- **Vorliegende Einträge**
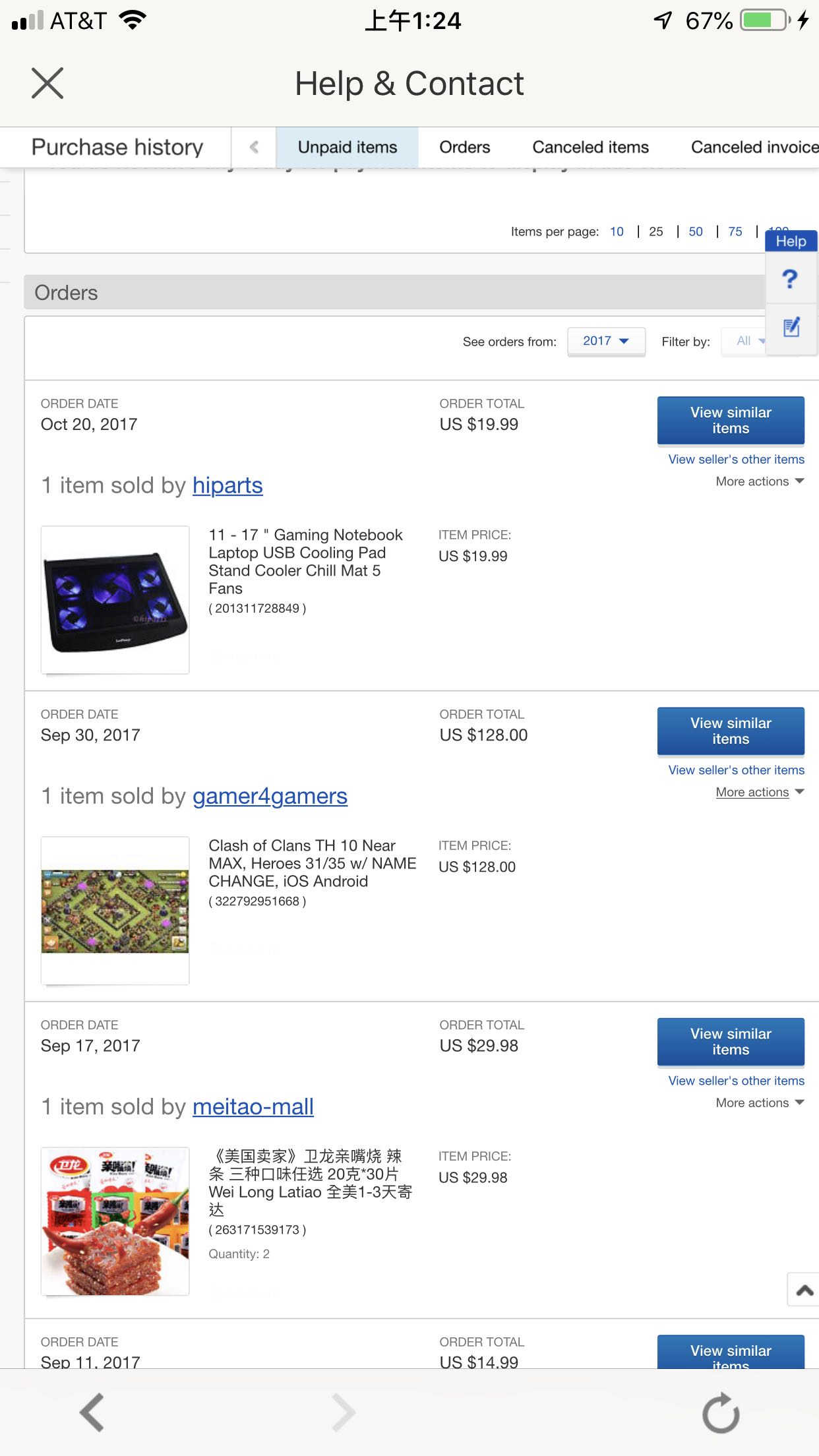Switch to the Orders tab
819x1456 pixels.
[465, 147]
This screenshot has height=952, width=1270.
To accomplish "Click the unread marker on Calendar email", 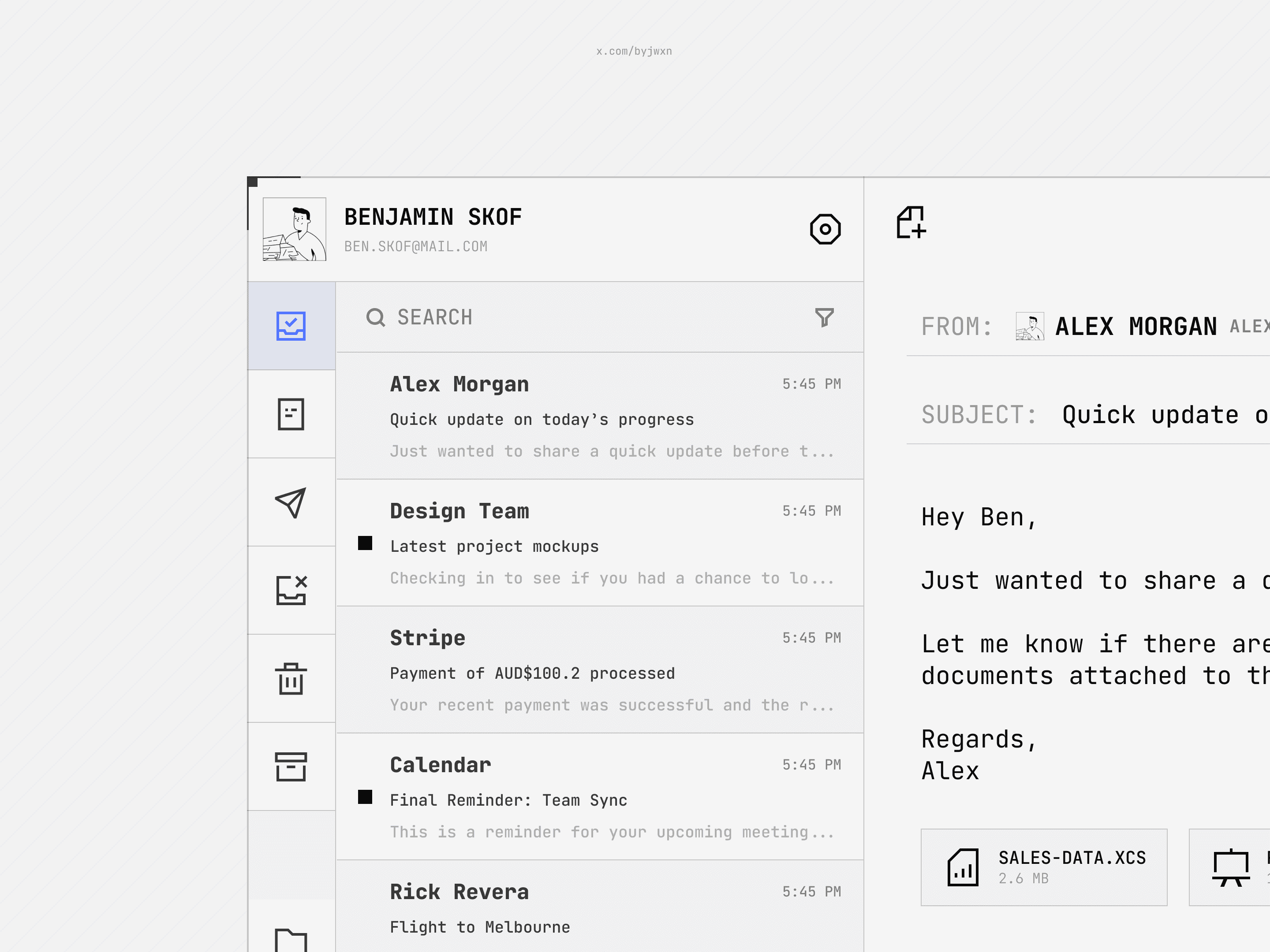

- **Aufgabe**
Gib die Zeilen aller Einträge oben als nummerierte Liste wieder und lass dabei Leerzeilen aus. Die Bilder gehören nicht in die Antwort.

- **Vollständige Antwort**
1. Switch to the Orders tab
2. 819x1456 pixels.
3. [465, 147]
4. This screenshot has height=952, width=1270.
5. To accomplish "Click the unread marker on Calendar email", 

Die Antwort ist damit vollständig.